My Lords. my noble friend knows from our debates on Gulf War illnesses of my close interest in the recent appointment of a Minister for veterans affairs, and I am grateful for her parliamentary reply to me about this on 2nd April. How quickly does my noble friend expect that appointment to impact on the welfare aspects of such worrying and appalling cases as those set in relief clearly and movingly by the noble Countess, Lady Mar, this afternoon?

Baroness Symons of Vernham Dean

My Lords, I am sure that all noble Lords are aware of the very active interest of my noble friend in this matter. I expect the impact to be very quick. The noble Countess was kind enough to talk to me about these difficulties yesterday. This morning I was able to see my honourable friend, who has agreed. I believe that shows that we are trying to move quickly in order to meet these difficulties, which we recognise cause real distress. We shall consult representatives of the ex-service community about how the new appointment should be taken forward. Although the appointment has been made, they may have views about terms of reference and other matters. We shall seek their views on the arrangements for the veterans' task force forum, which will include representatives of veteran groups, including the Gulf War veterans.

Lord Rogan

My Lords, does the Minister agree that under the ex gratia payments scheme recipients will be taxed? Surely, that is incorrect.

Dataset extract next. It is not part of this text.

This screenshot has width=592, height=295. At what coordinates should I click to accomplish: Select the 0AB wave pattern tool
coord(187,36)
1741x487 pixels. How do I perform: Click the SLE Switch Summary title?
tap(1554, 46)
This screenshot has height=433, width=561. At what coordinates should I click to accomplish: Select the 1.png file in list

Baroness Symons of Vernham Dean

My Lords, I am aware that any ex gratia payments that might be made to individual reservists, as distinct from those who are part of a reservist group, would be taxed under tax law. I urge those of your Lordships with an interest in this area to approach my honourable friend the Minister for veterans affairs who may be able to make representations to the Inland Revenue. As I am sure noble Lords recognise, this is not a matter that is in the gift of the Ministry of Defence; it is concerned with the legal position on taxation. I urge noble Lords who have views on this matter to take them forward by that means.

Lord Burnham

My Lords, we welcome the appointment of Dr Moonie to this position: it is something for which we have pressed for many years. Can the noble Baroness assure the House that the response to the particular matter to which the noble Countess has referred this afternoon will be recorded in the Library of the House?

Baroness Symons of Vernham Dean

My Lords, it cannot have been that many years because the noble Lord's party left office only some four years ago.

Lord Burnham

My Lords, I refer to the appointment to this position.

Baroness Symons of Vernham Dean

My Lords, I am very grateful for the generous way in which the noble Lord has greeted the appointment, which we all believe is a very necessary one. A number of detailed points will be discussed. The noble Countess referred to 47 cases, and I am sure that all of them will be slightly different. There will be a variety of different illnesses from which people suffer—everything from nervous anxiety to bronchitic complaints. If there are detailed matters pertaining to individuals it is not appropriate to put them into the public domain. But it is right that eventually some of the broader points—for example, those relating to taxation—should be put into the public domain in the way the noble Lord suggests.